Deregulation is the process of removing or reducing state regulations (rules and laws, etc.), typically in the economic sphere. It is the undoing or repeal of governmental controls on the economy. It became common in advanced industrial economies in the 1970s and 1980s, as a result of new trends in economic thinking about the inefficiencies of government regulation, and the risk that regulatory agencies would be controlled by the regulated industry to its benefit, and thereby hurt consumers and the wider economy.

The stated rationale for deregulation is often that fewer and simpler regulations will lead to a raised level of competitiveness, therefore higher productivity, more efficiency and lower prices overall. Opposition to deregulation may usually involve apprehension regarding environmental pollution and environmental quality standards (such as the removal of regulations on hazardous materials), financial uncertainty, and constraining monopolies.

Regulatory reform is a parallel development alongside deregulation. Regulatory reform refers to organized and ongoing programs to review regulations with a view to minimizing, simplifying, and making them more cost effective. Such efforts, given impetus by the Regulatory Flexibility Act of 1980, are embodied in the United States Office of Management and Budget’s Office of Information and Regulatory Affairs, and the United Kingdom’s Better Regulation Commission. Cost–benefit analysis is frequently used in such reviews. In addition, there have been regulatory innovations, usually suggested by economists, such as emissions trading. Deregulation can be distinguished from privatization, which is taking state-owned service providers into the private sector.

The deregulation movement of the late 20th century had substantial economic effects and engendered substantial controversy. The movement was based on intellectual perspectives which prescribed substantial scope for market forces, and opposing perspectives have been in play in national and international discourse. The movement toward greater reliance on market forces has been closely related to the growth of economic and institutional globalization between about 1950 and 2010. Critics of economic liberalization and deregulation cite the benefits of regulation, and believe that certain regulations do not distort markets and allows companies to continue to be competitive, or according to some, grow in competition. Much as the state plays an important role through issues such as property rights, appropriate regulation is argued by some to be ‘crucial to realize the benefits of service liberalization.’

Critics of deregulation often cite the need of regulation in order to: create a level playing field and ensure competition (e.g., by ensuring new energy providers have competitive access to the national grid); maintain quality standards for services (e.g., by specifying qualification requirements for service providers); protect consumers (e.g. from fraud); ensure sufficient provision of information (e.g., about the features of competing services); prevent environmental degradation (e.g., arising from high levels of tourist development); guarantee wide access to services (e.g., ensuring poorer areas where profit margins are lower are also provided with electricity and health services); and prevent financial instability. and protect consumer savings from excessive risk-taking by financial institutions.

* _Directive a_
Rescale the rows from the line containing "1227x701 pixels. How do I perform: Choose" down to the last row, both ends included, by rewriting each line with its request and multiplying every coordinate in the answers by 2.4, rounded to whole numbers with halves going up. Leave the pictures out.
The text and the rows come from unrelated sources.

* _Data section_
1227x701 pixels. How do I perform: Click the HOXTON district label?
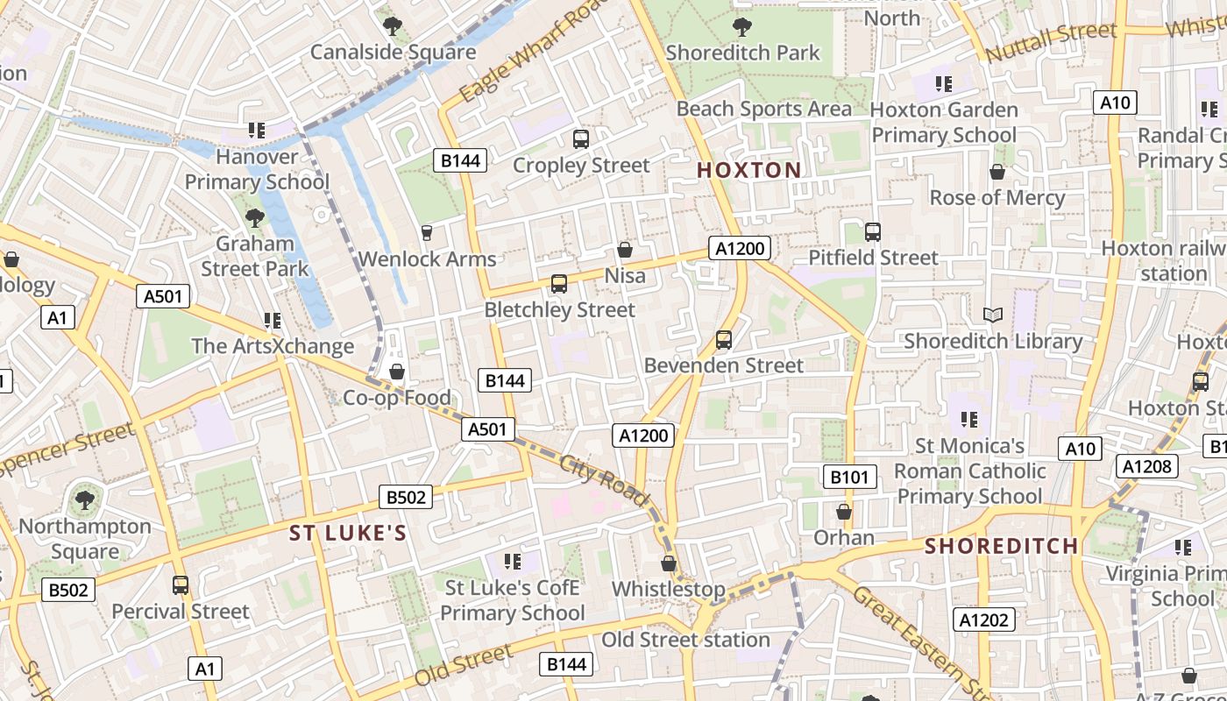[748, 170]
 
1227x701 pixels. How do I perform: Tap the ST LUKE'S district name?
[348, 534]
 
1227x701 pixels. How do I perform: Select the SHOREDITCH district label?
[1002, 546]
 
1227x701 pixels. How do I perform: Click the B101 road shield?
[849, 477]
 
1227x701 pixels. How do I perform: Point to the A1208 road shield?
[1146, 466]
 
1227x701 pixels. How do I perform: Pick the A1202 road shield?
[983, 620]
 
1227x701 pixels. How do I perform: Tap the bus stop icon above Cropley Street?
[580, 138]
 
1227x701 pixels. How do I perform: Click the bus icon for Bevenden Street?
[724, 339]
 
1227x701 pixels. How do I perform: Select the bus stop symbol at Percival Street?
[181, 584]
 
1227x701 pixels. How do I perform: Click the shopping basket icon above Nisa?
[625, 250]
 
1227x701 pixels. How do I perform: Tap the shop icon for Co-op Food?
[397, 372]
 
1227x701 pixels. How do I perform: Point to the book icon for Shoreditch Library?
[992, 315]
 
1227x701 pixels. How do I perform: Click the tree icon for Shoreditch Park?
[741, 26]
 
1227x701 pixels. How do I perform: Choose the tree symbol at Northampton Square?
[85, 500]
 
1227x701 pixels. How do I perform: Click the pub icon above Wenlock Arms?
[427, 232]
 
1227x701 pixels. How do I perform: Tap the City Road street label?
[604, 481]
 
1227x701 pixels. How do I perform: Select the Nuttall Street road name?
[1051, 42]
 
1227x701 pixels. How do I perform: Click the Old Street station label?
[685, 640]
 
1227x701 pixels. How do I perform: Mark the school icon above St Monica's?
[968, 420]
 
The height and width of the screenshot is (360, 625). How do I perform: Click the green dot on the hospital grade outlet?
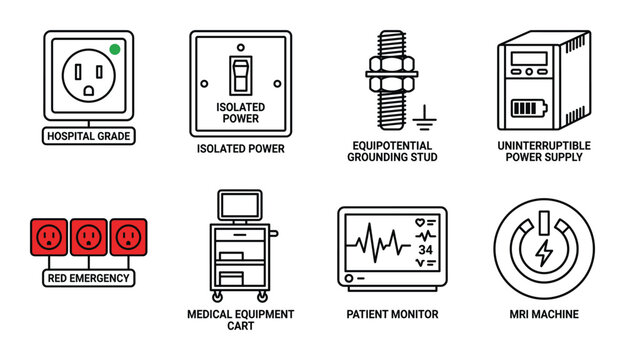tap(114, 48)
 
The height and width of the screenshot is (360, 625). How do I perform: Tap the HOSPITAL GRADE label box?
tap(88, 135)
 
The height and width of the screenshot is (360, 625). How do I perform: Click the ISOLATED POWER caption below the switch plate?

* _Directive b_
From the text on deregulation, extract everything from "The stated rationale" down to "and constraining monopolies.", copying it word for word.

* _Result a_
1227x701 pixels. How do I perform: Choose the tree symbol at Northampton Square?
[204, 1200]
 
1227x701 pixels. How do I perform: Click the pub icon above Wenlock Arms?
[1025, 557]
 
1227x701 pixels. How do I perform: Tap the City Road street label?
[1450, 1154]
 
1227x701 pixels. How do I perform: Select the Nuttall Street road name?
[2522, 101]
 
1227x701 pixels. How do I perform: Click the Old Street station label?
[1644, 1536]
 
1227x701 pixels. How do I perform: Mark the school icon above St Monica's?
[2323, 1008]
 
The height and width of the screenshot is (360, 625). How do I perform: Click the green dot on the hospital grade outlet?
tap(274, 115)
 
The height and width of the screenshot is (360, 625). How do I perform: Tap the HOSPITAL GRADE label box?
tap(211, 324)
 
The height and width of the screenshot is (360, 625). How do I perform: Click the ISOLATED POWER caption below the switch plate?

* _Result b_
The stated rationale for deregulation is often that fewer and simpler regulations will lead to a raised level of competitiveness, therefore higher productivity, more efficiency and lower prices overall. Opposition to deregulation may usually involve apprehension regarding environmental pollution and environmental quality standards (such as the removal of regulations on hazardous materials), financial uncertainty, and constraining monopolies.